On the way back from an Easter egg hunt, this past week, my husband noticed that my son had a bug bite on his leg. It was bright red, about the size of a dime, and my son complained that it hurt. I don’t want to be the mom that takes her children into the doctor’s office at the drop of a hat, but I also don’t want to leave the bite for a few days and have it turn out to be a really serious issue.
My husband, an ER nurse, had a great idea. After we washed the area of the bite, he circled the area, with a non-toxic pen. This was a perfect guide, to determine if there was substantial swelling, around the bite, over the next few hours. It was also a great way to determine if the redness was spreading or moving up his leg.
We also took a picture of the bite. We compared the picture to my son’s leg, every few hours, to check for discoloration, building pus, or if a bull’s eye was forming.
Each of those symptoms signals a potentially serious problem, and the need for further medical assessment.

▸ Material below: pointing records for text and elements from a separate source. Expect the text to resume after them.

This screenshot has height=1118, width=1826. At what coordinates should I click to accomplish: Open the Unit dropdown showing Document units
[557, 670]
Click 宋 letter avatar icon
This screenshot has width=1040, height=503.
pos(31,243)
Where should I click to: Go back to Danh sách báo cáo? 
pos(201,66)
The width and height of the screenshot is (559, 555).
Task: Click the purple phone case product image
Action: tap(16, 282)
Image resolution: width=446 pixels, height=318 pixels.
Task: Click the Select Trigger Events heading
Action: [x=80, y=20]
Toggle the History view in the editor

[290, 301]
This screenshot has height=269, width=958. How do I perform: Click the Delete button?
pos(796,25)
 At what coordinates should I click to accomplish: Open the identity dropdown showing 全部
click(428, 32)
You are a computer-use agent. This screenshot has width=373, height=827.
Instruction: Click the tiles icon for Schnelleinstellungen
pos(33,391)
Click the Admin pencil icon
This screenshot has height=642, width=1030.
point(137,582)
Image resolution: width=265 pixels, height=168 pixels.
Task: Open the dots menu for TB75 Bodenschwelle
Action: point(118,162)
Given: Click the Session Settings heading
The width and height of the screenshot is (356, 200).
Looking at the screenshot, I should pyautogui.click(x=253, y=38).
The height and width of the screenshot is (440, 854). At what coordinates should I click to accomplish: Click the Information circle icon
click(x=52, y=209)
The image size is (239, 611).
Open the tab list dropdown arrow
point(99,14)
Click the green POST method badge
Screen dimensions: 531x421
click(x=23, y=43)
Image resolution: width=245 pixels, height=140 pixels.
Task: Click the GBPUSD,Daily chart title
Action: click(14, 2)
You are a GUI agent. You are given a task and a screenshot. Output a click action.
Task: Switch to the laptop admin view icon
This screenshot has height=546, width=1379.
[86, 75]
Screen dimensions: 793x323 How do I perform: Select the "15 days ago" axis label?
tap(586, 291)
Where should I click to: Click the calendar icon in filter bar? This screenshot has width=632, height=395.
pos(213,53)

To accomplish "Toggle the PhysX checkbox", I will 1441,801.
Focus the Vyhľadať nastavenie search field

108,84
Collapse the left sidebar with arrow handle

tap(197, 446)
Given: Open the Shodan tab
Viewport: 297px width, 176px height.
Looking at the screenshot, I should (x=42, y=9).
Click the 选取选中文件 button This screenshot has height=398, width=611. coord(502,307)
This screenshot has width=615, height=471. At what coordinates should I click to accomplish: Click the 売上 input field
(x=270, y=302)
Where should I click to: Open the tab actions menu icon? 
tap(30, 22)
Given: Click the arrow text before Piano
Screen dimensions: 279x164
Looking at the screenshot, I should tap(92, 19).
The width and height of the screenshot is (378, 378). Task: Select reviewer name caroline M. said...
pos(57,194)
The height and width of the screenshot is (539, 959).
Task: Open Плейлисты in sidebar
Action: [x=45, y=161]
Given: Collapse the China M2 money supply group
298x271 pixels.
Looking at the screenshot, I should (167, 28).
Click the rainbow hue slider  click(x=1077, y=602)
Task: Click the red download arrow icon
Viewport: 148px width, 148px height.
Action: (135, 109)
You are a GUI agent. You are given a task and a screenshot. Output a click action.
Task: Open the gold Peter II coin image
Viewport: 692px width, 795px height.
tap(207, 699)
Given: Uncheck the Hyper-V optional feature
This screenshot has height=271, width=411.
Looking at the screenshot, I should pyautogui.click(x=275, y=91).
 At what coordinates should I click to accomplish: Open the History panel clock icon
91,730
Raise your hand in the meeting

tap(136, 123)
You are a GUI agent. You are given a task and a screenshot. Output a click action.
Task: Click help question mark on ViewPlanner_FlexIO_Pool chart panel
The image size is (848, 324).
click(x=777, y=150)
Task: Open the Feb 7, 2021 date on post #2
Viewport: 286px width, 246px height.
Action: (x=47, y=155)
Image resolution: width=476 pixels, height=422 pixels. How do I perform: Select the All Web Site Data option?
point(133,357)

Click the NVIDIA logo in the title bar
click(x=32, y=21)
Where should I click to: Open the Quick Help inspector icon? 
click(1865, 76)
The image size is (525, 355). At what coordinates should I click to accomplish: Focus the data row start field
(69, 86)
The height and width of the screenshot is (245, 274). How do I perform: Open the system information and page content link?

The picture was so handy, because I was able to keep an eye on the bite, without second guessing whether I was remembering the original bite accurately.
As your family ventures into the great outdoors this summer, don’t forget these handy tricks to keep an eye on mysterious bug bites, and help keep your family safe.
Disclaimer: I am not a medical professional, nor do I claim the ability to accurately diagnose or identify a medical problem. If your child has any of these symptoms following a bug bite or sting, please seek medical help immediately: hives, wheezing, shortness of breath, muscle cramps, fever, rapid heartbeat, faintness, seizures; and swelling of the face, lips, throat, or tongue. If you suspect that you have been bitten by a venomous spider, please seek medical help immediately.